INTRODUCTION: Why do similar neurosurgical lesions cause a range of deficits in speech production? We investigated Broca’s aphasia as a disorder of fluency and apraxia of speech (AOS) as a disorder of articulatory coordination to dissociate the anatomy and lesional etiology of these syndromes. METHODS: Patients were prospectively tested with a standardized speech paradigm. Resections were outlined into 3D regions of interest and transformed into a common brainspace (MNI brain). Recordings of speech were retrospectively review by speech language experts to assess apraxia of speech. A voxel-based lesion-mapping (VLSM) algorithm was used to associate resection areas with acute postoperative aphasia or apraxia of speech. Averages of white-matter tracts were overlaid onto MNI reconstructions for analyses of white-matter tract involvement. Pre-operative diffusion tensor imaging reconstructions were created using peri-lesional regions of interest for seeds to investigate perilesional white matter tracts in these cohorts. RESULTS: Of 289 patients with left sided craniotomies and prospective language evaluation, 19 had Broca’s aphasia. 255 of these patients had recordings available for expert review, of whom 28 had apraxia of speech. VLSM analysis found Broca’s aphasia and fluency deficits were not associated with classic anatomic Broca’s area (pars opercularis and triangularis). Rather, they were associated with ventral sensorimotor cortex (SMC) and supramarginal gyrus (P < 0.001). Apraxia of speech was associated the most ventral aspects of SMC (P < 0.001).
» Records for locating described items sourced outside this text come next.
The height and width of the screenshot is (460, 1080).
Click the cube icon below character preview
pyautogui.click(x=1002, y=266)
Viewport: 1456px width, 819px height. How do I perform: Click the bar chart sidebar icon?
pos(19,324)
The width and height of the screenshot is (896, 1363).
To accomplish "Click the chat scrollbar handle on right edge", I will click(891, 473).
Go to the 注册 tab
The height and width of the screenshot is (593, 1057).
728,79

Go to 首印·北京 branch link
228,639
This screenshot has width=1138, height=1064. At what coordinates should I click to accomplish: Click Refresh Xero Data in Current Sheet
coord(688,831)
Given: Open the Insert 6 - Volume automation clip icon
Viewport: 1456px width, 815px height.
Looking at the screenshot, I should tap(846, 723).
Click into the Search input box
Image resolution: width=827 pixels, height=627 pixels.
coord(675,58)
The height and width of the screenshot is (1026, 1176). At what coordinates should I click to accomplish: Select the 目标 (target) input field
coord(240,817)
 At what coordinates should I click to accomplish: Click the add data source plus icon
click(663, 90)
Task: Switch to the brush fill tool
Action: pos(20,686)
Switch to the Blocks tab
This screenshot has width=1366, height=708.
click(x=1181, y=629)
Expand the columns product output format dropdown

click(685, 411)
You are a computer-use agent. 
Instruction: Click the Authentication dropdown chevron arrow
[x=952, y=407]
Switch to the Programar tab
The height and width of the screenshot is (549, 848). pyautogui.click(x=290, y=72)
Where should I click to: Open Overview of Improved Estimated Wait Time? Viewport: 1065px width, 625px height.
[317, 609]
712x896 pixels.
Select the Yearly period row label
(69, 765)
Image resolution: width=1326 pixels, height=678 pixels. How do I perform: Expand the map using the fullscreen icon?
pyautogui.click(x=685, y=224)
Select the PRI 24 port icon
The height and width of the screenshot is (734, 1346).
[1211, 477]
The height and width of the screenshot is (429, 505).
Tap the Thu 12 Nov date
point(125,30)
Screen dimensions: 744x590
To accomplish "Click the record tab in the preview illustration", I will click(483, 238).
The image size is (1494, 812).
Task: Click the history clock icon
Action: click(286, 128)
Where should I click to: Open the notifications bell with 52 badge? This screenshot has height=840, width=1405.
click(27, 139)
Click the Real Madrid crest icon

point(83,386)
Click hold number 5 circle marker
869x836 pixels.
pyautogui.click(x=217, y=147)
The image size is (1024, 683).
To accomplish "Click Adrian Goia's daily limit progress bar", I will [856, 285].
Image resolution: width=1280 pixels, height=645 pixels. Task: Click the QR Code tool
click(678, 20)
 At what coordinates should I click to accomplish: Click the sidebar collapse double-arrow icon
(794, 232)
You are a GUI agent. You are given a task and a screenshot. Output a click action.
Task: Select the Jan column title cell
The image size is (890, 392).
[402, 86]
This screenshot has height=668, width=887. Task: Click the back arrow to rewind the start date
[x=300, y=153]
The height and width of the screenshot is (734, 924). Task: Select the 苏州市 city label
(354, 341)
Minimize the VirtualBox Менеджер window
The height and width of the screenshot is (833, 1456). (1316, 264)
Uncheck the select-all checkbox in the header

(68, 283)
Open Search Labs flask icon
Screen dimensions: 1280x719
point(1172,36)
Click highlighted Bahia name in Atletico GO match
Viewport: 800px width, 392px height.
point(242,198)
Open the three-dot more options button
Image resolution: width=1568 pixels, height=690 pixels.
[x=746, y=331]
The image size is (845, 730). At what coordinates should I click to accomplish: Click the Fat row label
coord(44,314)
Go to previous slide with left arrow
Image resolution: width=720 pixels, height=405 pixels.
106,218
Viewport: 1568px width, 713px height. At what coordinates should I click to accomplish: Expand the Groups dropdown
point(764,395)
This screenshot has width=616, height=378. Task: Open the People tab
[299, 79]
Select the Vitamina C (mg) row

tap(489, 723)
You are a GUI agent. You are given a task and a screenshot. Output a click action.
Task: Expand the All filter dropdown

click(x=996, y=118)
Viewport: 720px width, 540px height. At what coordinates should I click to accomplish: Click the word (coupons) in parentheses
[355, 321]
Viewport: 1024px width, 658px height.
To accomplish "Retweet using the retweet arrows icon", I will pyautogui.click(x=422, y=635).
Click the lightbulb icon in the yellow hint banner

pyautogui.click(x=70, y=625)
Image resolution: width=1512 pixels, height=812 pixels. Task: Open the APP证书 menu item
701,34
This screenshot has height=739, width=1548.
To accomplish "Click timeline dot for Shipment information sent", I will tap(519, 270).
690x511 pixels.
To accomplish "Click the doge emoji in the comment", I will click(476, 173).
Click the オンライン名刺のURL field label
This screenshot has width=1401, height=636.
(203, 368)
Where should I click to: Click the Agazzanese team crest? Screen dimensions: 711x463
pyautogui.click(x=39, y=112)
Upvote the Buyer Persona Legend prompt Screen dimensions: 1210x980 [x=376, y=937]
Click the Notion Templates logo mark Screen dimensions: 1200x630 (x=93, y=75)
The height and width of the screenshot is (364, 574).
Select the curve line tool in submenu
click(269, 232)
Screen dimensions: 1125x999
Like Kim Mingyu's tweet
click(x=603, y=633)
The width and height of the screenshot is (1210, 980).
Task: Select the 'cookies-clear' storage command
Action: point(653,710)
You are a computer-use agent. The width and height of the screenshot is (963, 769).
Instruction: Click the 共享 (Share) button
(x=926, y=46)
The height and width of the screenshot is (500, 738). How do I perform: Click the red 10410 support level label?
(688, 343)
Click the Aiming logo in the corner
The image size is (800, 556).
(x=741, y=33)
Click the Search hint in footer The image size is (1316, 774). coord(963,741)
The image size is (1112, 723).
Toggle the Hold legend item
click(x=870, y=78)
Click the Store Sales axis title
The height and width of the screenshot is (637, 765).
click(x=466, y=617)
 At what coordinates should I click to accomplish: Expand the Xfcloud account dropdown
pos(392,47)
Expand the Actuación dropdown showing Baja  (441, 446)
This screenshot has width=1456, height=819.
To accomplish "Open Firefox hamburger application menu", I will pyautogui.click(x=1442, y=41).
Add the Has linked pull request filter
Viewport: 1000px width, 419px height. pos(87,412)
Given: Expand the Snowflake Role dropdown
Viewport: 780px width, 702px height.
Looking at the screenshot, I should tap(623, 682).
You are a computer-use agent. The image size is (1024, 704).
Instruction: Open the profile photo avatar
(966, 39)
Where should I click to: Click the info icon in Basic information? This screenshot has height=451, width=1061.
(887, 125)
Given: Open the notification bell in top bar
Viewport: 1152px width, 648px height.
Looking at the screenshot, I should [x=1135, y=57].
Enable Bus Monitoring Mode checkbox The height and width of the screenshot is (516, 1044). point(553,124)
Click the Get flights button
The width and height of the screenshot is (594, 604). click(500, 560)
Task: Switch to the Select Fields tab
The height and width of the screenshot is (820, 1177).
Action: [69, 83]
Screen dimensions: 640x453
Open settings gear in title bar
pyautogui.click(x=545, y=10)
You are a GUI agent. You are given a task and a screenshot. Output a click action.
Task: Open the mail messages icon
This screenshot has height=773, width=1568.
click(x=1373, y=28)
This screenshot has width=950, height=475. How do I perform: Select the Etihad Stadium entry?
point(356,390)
SLF III reconstructions terminated in the areas associated with Broca’s aphasia and fluency deficits, but had more limited overlap with the VLSM regions associated with apraxia of speech. CONCLUSIONS: Lesions leading to AOS and Broca’s aphasia after neurosurgical resection do not correlate with Broca's area. Rather, they cluster in ventral sensorimotor cortex. Subcortical white-matter tract injury may explain disparate non-fluent aphasia subtypes in patients with anatomically similar lesions.